[Start of Extracted text]
Hard Corps were a 1980s synthpop band from Brixton, London.

History
Hugh Ashton, Robert Doran and Clive Pierce were introduced to chanteuse Regine Fetet, who, having never sung before had an enigmatic, fragile human voice which mated perfectly with the sound the three British sound engineers were creating. Hard Corps were an electronic band that pioneered electronic music in the 1980s and released their first single in 1984 Dirty/Respirer on Survival Records, with Respirer also being released that year on The Art of Survival compilation EP along with bands such as Tik and Tok, Eddie and Sunshine and Richard Bone. A later re-recording in 1985 of Respirer was produced by Mute Records founder and electronic music production supremo Daniel Miller.
[End of Extracted text]
[Start of Supplied material]
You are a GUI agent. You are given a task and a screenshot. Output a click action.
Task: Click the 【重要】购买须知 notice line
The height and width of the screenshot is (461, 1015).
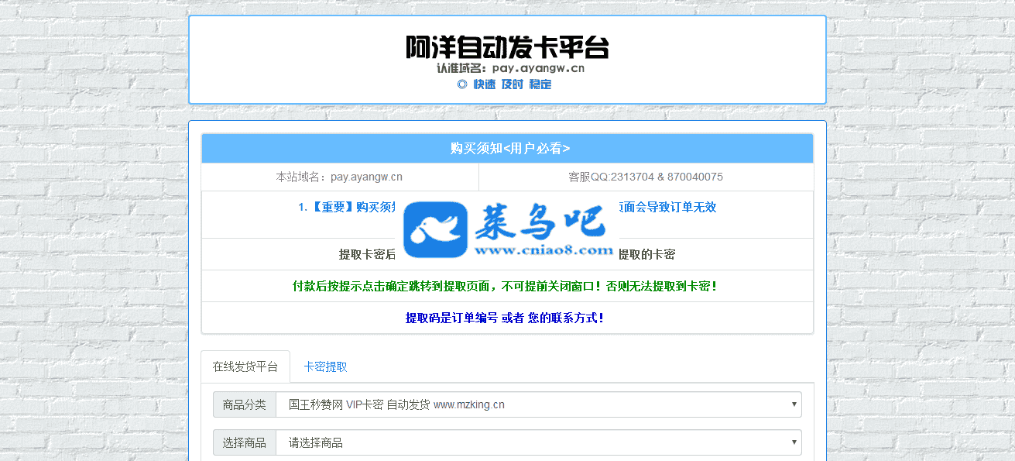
[End of Supplied material]
_What to work on_:
1. Print the stretch of the Hard Corps text from "Hard Corps were a 1980s" through "supremo Daniel Miller.".
2. According to the Hard Corps text, who produced the 1985 re-recording of Respirer?
3. Pick up the history of the band Hard Corps after its last sentence and keep it going.
The lines are separate material, unrelated to the Hard Corps text.

_Task results_:
1.
Hard Corps were a 1980s synthpop band from Brixton, London.

History
Hugh Ashton, Robert Doran and Clive Pierce were introduced to chanteuse Regine Fetet, who, having never sung before had an enigmatic, fragile human voice which mated perfectly with the sound the three British sound engineers were creating. Hard Corps were an electronic band that pioneered electronic music in the 1980s and released their first single in 1984 Dirty/Respirer on Survival Records, with Respirer also being released that year on The Art of Survival compilation EP along with bands such as Tik and Tok, Eddie and Sunshine and Richard Bone. A later re-recording in 1985 of Respirer was produced by Mute Records founder and electronic music production supremo Daniel Miller.

2. Daniel Miller, the founder of Mute Records.

3.
In 1985, the band supported The Cure in the UK and Europe and in 1988 supported Depeche Mode in the UK. They were on the cusp of making a real impact and hoped to support Depeche Mode when they returned to the USA, but according to an interview by Rob Doran for The Electricity Club: "However, we were not invited possibly due to British and American Musician Union politics on support bands and reciprocal agreements, but I don’t think there was any chance with Regine’s onstage controversies anyway!"
 
By the time the band released their first album in 1990 (produced by Martin Rushent), they had already split up. Doran went on to write music for TV, radio, commercials and video with the singer from Perfect Strangers, Rod Syers. Ashton carried on with Regine for a while doing PAs and using the Hard Corps' name before becoming The Sun Kings with former Naked Lunch member Paul ‘Driver’ Davies. Clive Pierce continued writing and producing electronic music.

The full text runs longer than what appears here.